¿Existe una joya rubí que difiera entre los documentos HTML?

Doing a diff of two different html documents turns out to be an entirely different problem than simply doing a diff of plain text. For example, if I do a naive LCS diff between:

Google</p>

y la

Google</a></p>

the diff result is NOT:

</a>

pero

/a></

I've tried most gems out there that claim to be html diff but all of them seem to be just implementing text based LCS diff. Is there any gem that does a diff while taking html tags into account?

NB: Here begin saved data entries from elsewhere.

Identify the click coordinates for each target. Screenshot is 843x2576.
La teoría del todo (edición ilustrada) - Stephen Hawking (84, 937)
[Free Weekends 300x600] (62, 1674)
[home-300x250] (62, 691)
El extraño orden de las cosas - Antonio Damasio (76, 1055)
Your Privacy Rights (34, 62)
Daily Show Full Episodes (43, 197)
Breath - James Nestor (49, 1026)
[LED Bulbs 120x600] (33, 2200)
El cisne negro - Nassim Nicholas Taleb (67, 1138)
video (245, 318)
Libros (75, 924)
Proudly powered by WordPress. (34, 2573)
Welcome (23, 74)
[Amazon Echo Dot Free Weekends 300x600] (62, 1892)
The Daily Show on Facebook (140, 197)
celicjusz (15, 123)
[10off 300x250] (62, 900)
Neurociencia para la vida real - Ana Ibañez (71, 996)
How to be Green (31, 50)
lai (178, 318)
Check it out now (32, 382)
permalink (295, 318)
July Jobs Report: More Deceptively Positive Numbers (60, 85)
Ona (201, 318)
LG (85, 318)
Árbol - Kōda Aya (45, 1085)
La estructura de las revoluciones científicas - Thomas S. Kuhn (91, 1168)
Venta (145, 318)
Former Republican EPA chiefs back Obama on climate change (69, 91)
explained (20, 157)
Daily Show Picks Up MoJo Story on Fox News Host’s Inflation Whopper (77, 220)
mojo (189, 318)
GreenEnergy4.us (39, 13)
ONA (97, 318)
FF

preguntado el 01 de febrero de 12 a las 14:02

I don't know of any, but that doesn't mean that they don't exist. It would be interesting to create such a gem, using Nokogiri to generate comparable element trees and do a tree-based diff. Try searching the official gem repo at rubygems.org -

2 Respuestas

respondido 11 mar '15, 19:03

Both of these only support diffing plain text and outputting HTML diffs, not diffing HTML and outputting HTML. - Ruxton

@ruxton did you end up finding what you were looking for? - Richardsondx

@Richardsondx I don't recall what, but I do recall it being the most annoying part of the system I was working on. - Ruxton

@Ruxton not true anymore, Diffy works well with html! - Ulysse BN

After much searching for a gem to do this for me, I discovered that I can simply do a string compare between two parsed Nokogiri documents:

def should_match_html(html_text1, html_text2)
  dom1 = Nokogiri::HTML(html_text1)
  dom2 = Nokogiri::HTML(html_text2)
  dom1.to_s.should == dom2.to_s
end

Then you can simply add this in your spec:

should_match_html expected_html, actual_html

The best part is that the built-in rspec matcher will automatically provide you a line-by-line diff result of the mismatched lines.

Respondido 05 Oct 13, 02:10

No es la respuesta que estás buscando? Examinar otras preguntas etiquetadas or haz tu propia pregunta.